O novo romance retoma temas do anterior: o direito à terra, a suspeita da religião institucionalizada, o elogio da espiritualidade popular, a crítica à História contada da perspectiva dos vencedores e o protagonismo feminino.
— Cresci cercado por mulheres fortes: mãe, tias, avós. Perto delas, os homens eram personagens pálidos. Apesar do machismo, eram elas que dominavam — recorda o baiano. — Mais tarde, viajando pelo campo, também encontrei muitas mulheres ocupando o lugar de protagonista. É paradoxal: como mulheres em condições tão vulneráveis ainda conseguem ser lideranças?
As diversas tramas de “Salvar o fogo” são amarradas por uma prosa melodiosa que divide as informações com o leitor aos poucos e constrói reviravoltas que tornam o livro difícil de largar. O romance tem quatro narradores: Moisés, o caçula da família Silva, cujo nascimento é descrito no prólogo; Luzia, a irmã que o criou; Maria Cabocla, outra irmã; e um narrador onisciente que apresenta o desfecho da história.

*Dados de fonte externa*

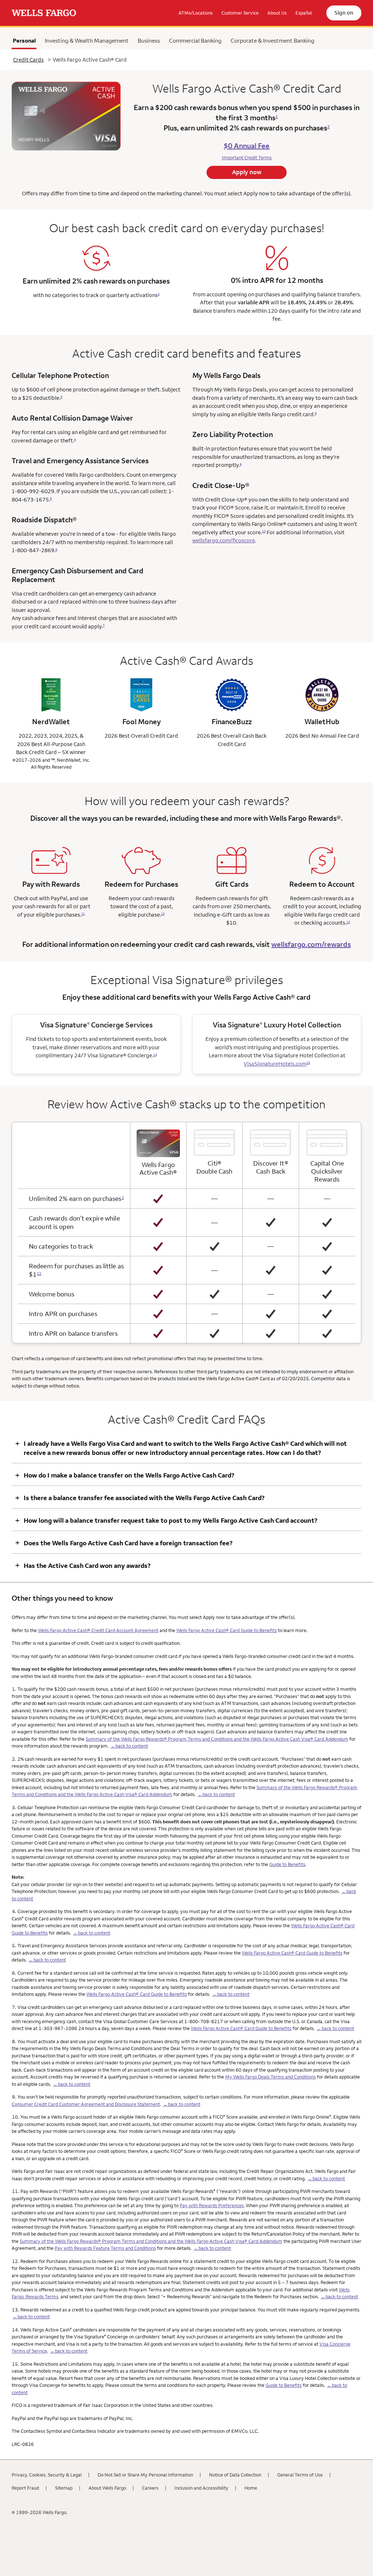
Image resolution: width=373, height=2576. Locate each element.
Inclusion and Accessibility (201, 2488)
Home (250, 2488)
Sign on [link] (343, 12)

É Luzia, porém, quem merece o título de protagonista. Analfabeta, ela assume os cuidados da casa (e de Moisés) após a morte da mãe. O pai cuida da roça. Os irmãos fugiram da pobreza da Tapera. Moisés foi o único que estudou, na escola do mosteiro, onde descobriu a crueldade dos religiosos. Luzia lavava as batinas dos monges, mas também conhecia o mal que a “teologia do medo” pregada pela Igreja podia causar. Desde menina, ela era capaz “invocar o fogo” e por isso levava a culpa por incêndios ocorridos na região. Também “sonhava com mortos, compreendia a língua dos animais, sentia em cada fibra as oscilações do mundo natural”. Acusada de feitiçaria pelos religiosos que tentavam extirpar da Tapera toda “superstição”, tornou-se alvo do ódio dos moradores da aldeia, que ainda zombavam dela por carregar uma corcova nas costas.
Se em Água Negra, o jarê, religião afro-brasileira, fortalecia os laços de solidariedade entre os trabalhadores, na Tapera o cristianismo oficial jogava uns contra os outros. Luzia e a irmã, porém, resistem a abandonar algumas crenças de seus antepassados indígenas e africanos. Maria Cabocla carrega na bolsa um galho de arruda e uma figa de guiné, plantas usadas em cerimônias religiosas de matriz africana. Vieira Junior leva consigo um terço que ganhou da avó como um “amuleto”.
— Gostaria de ser mais espiritualizado, mas não tenho prática religiosa. Fui criado como católico, mas na Bahia, o que faz toda a diferença. Atrás da minha casa, havia um terreiro de candomblé. A convivência entre religiosidades distintas faz parte da minha formação — conta. — Essas práticas religiosas ancestrais são formas de existir que resistem ao tempo, pois vêm de um mundo anterior à colonização.
Diferentemente de “Torto arado”, no qual os oprimidos fazem vingança com as próprias mãos, “Salvar o fogo” busca possibilidades de reparação histórica sobretudo na “vingança dos tupinambás”, que orientava os rituais de canibalismo. Os tupinambás de fato devoravam seus inimigos, mas antes “transformavam o outro num humano — um semelhante — para depois o roer com a voracidade do que consideravam ser justo”.
Mais do que reparação, a literatura de Itamar Vieira Junior quer reescrever a História, devolvendo o protagonismo aos subalternizados. Em “Torto arado”, Santa Rita Pescadeira, entidade do jarê, reconta a História do Brasil desde a colonização. Em “Salvar o fogo”, Luzia tem visões místicas: contempla toda a violência à qual seus antepassados foram submetidos e, com esses “fios da história”, vai urdindo “um cobertor para estender sobre a Tapera”.
— Como diz Santa Rita Pescadeira, “o passado nunca nos abandona”. Ter consciência disso é entender que podemos projetar um futuro diferente — diz o escritor.— A História foi escrita pelos vencedores, mas a literatura nos permite adentrar as subjetividades dos que foram silenciados.